-- WHAT THE EXERCISE ASKS --
Please copy the data shown below, word for word.

Records contained in a dataset
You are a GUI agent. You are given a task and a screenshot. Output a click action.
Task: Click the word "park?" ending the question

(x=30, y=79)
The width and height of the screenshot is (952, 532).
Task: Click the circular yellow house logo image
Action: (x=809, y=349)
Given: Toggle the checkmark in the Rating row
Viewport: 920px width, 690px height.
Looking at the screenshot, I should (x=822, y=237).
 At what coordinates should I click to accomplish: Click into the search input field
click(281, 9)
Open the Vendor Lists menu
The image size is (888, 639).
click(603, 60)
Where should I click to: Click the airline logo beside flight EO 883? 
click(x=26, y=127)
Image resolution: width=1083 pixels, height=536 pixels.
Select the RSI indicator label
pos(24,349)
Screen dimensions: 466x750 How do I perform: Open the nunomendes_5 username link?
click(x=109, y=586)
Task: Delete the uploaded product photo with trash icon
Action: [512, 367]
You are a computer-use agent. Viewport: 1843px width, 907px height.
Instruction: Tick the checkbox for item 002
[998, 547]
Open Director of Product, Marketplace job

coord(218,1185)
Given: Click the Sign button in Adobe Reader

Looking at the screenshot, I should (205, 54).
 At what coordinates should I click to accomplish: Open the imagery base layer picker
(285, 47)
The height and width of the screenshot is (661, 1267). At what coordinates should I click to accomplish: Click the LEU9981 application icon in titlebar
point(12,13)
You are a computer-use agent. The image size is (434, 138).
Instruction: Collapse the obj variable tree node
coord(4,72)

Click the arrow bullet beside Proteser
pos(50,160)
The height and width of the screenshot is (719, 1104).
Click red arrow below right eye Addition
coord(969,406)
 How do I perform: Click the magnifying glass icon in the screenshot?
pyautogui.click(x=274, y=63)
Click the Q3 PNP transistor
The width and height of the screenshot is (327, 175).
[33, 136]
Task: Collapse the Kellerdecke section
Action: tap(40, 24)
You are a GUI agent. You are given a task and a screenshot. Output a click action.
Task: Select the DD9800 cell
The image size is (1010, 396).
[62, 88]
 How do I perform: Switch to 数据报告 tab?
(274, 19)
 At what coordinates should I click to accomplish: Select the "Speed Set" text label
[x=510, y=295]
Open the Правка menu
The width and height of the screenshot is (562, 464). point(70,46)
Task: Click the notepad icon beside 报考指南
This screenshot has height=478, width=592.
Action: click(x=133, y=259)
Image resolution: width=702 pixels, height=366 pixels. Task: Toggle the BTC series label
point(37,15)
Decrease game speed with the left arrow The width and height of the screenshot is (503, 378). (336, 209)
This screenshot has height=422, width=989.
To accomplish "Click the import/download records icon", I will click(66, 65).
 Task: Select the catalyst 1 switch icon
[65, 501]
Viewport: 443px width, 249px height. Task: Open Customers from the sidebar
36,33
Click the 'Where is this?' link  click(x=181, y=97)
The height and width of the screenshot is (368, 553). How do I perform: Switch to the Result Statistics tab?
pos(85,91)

-- EXERCISE RESULT --
You are a GUI agent. You are given a task and a screenshot. Output a click action.
Task: Click the word "park?" ending the question

(x=30, y=79)
The width and height of the screenshot is (952, 532).
Task: Click the circular yellow house logo image
Action: (x=809, y=349)
Given: Toggle the checkmark in the Rating row
Viewport: 920px width, 690px height.
Looking at the screenshot, I should (x=822, y=237).
 At what coordinates should I click to accomplish: Click into the search input field
click(281, 9)
Open the Vendor Lists menu
The image size is (888, 639).
click(603, 60)
Where should I click to: Click the airline logo beside flight EO 883? 
click(x=26, y=127)
Image resolution: width=1083 pixels, height=536 pixels.
Select the RSI indicator label
pos(24,349)
Screen dimensions: 466x750 How do I perform: Open the nunomendes_5 username link?
click(x=109, y=586)
Task: Delete the uploaded product photo with trash icon
Action: [512, 367]
You are a computer-use agent. Viewport: 1843px width, 907px height.
Instruction: Tick the checkbox for item 002
[998, 547]
Open Director of Product, Marketplace job

coord(218,1185)
Given: Click the Sign button in Adobe Reader

Looking at the screenshot, I should (205, 54).
 At what coordinates should I click to accomplish: Open the imagery base layer picker
(285, 47)
The height and width of the screenshot is (661, 1267). At what coordinates should I click to accomplish: Click the LEU9981 application icon in titlebar
point(12,13)
You are a computer-use agent. The image size is (434, 138).
Instruction: Collapse the obj variable tree node
coord(4,72)

Click the arrow bullet beside Proteser
pos(50,160)
The height and width of the screenshot is (719, 1104).
Click red arrow below right eye Addition
coord(969,406)
 How do I perform: Click the magnifying glass icon in the screenshot?
pyautogui.click(x=274, y=63)
Click the Q3 PNP transistor
The width and height of the screenshot is (327, 175).
[33, 136]
Task: Collapse the Kellerdecke section
Action: tap(40, 24)
You are a GUI agent. You are given a task and a screenshot. Output a click action.
Task: Select the DD9800 cell
The image size is (1010, 396).
[62, 88]
 How do I perform: Switch to 数据报告 tab?
(274, 19)
 At what coordinates should I click to accomplish: Select the "Speed Set" text label
[x=510, y=295]
Open the Правка menu
The width and height of the screenshot is (562, 464). point(70,46)
Task: Click the notepad icon beside 报考指南
This screenshot has height=478, width=592.
Action: click(x=133, y=259)
Image resolution: width=702 pixels, height=366 pixels. Task: Toggle the BTC series label
point(37,15)
Decrease game speed with the left arrow The width and height of the screenshot is (503, 378). (336, 209)
This screenshot has height=422, width=989.
To accomplish "Click the import/download records icon", I will click(66, 65).
 Task: Select the catalyst 1 switch icon
[65, 501]
Viewport: 443px width, 249px height. Task: Open Customers from the sidebar
36,33
Click the 'Where is this?' link  click(x=181, y=97)
The height and width of the screenshot is (368, 553). How do I perform: Switch to the Result Statistics tab?
pos(85,91)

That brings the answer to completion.